#### Parts of the exercise
1 – Please translate this sentence from the commentary on a costly blood test claim into Spanish: "At the very least, you should discuss this in advance with your physician (for whose services you've paid, by the way)."
2 – Carry on the commentary about the editor's $958 blood test bill from the point where it stops.

Segment Start: Document extract

Randy Essex, editor of the Glenwood Springs (Colorado) Post Independent, has an interesting, if disingenuous, article on a recent health care claim. Briefly, he underwent what he called "routine blood tests" that had previously cost him $45, and for which he was recently dinged $958.

He then proceeds to complain about transparency, pricing and claims, without ever actually demonstrating any knowledge of what actually happened.

So let's deconstruct this for him, shall we?

By his own admission, his previous tests cost him $45 because he had a (presumably generic) co-pay plan. Of course, the tests cost much more than $45, and he pre-paid the balance with inflated premiums (versus a catastrophic, HSA-compliant plan).

Flash forward a few months, and he has a new (catastrophic, presumably HSA-compatible) health insurance plan. As an aside, he laments that he was a victim here: "The only thing that had changed was my insurance, which, like so many other workers’ plans in America, had been switched by my employer to a high-deductible policy."

Here's a new flash, Randy: your employer can't require you to sign up for his group plan. You could always say "no, thanks." Look for that option to go away, though, as employers dump their employees onto the Exchanges.

But I digress.

Next, Randy admits to a very stupid choice: "the doctor wanted to put me on Lipitor, and I acceded. I hated it and stopped." This is called "self-medicating" and is generally a very stupid idea. At the very least, you should discuss this in advance with your physician (for whose services you've paid, by the way).

He goes on to detail his most recent encounter, and it's here that things begin to go sideways quickly:

First, he laments that he needs "to be able to see the prices without spending hours on the phone." Most carriers have made this information available for years (heck, we first wrote about it almost exactly 9 years ago!). Then he "assumed this was a preventive, covered procedure meant to help lower my risk of heart disease" (emphasis added: we all know what happens when we assume). Rather than assume, why wouldn't you ask the purpose, and then check to make sure? Based solely on the article, it sure seems to me that this was diagnostic, not preventive, and thus subject to the deductible.

Segment End: Document extract
Segment Start: Given data

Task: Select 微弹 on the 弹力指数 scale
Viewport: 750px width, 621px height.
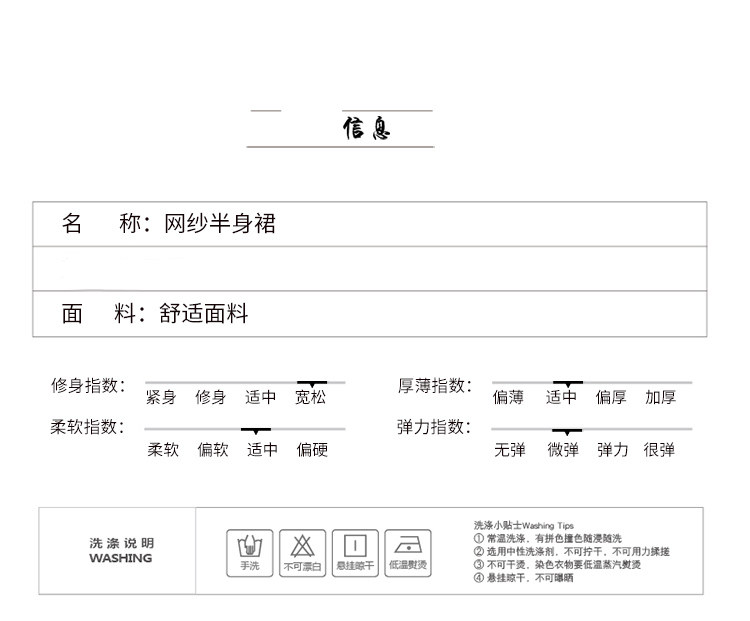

Segment End: Given data

#### Answers in order
1 – Como mínimo, deberías hablar de esto con antelación con tu médico (por cuyos servicios has pagado, por cierto).

2 –
Generally speaking, even diagnostic items would be eligible for in-network pricing, but that appears not to have been the case here:

"The bill also showed an insurance adjustment that lowered my cost by $1. One. Dollar." After speaking with the plan administrators, he was assured that this was a mistake and that it would be corrected, but that seems not to have happened. Rather than pursue a solution with the insurer, though, he indicts "the clearly ridiculous cost, the complete lack of transparency in medical prices and the lack of any real consumer choice."

Really, Randy? I don't think so: you have no idea what drives those "ridiculous costs," such as malpractice and other liability insurance, lab fees, the actual costs to run the various tests, and of course the experts to analyze the results. The lack of transparency is on you: why didn't you check the carrier's site, or ask the tech? Most likely he (or she) wouldn't know, but could direct you to someone who did. And finally, you had your choice of any number of facilities where this work could be done (Google and/or your carrier's site come to mind).

No, it's much easier to blame others for your own lack of foresight. On the flip side, congrats on your lower lipid level.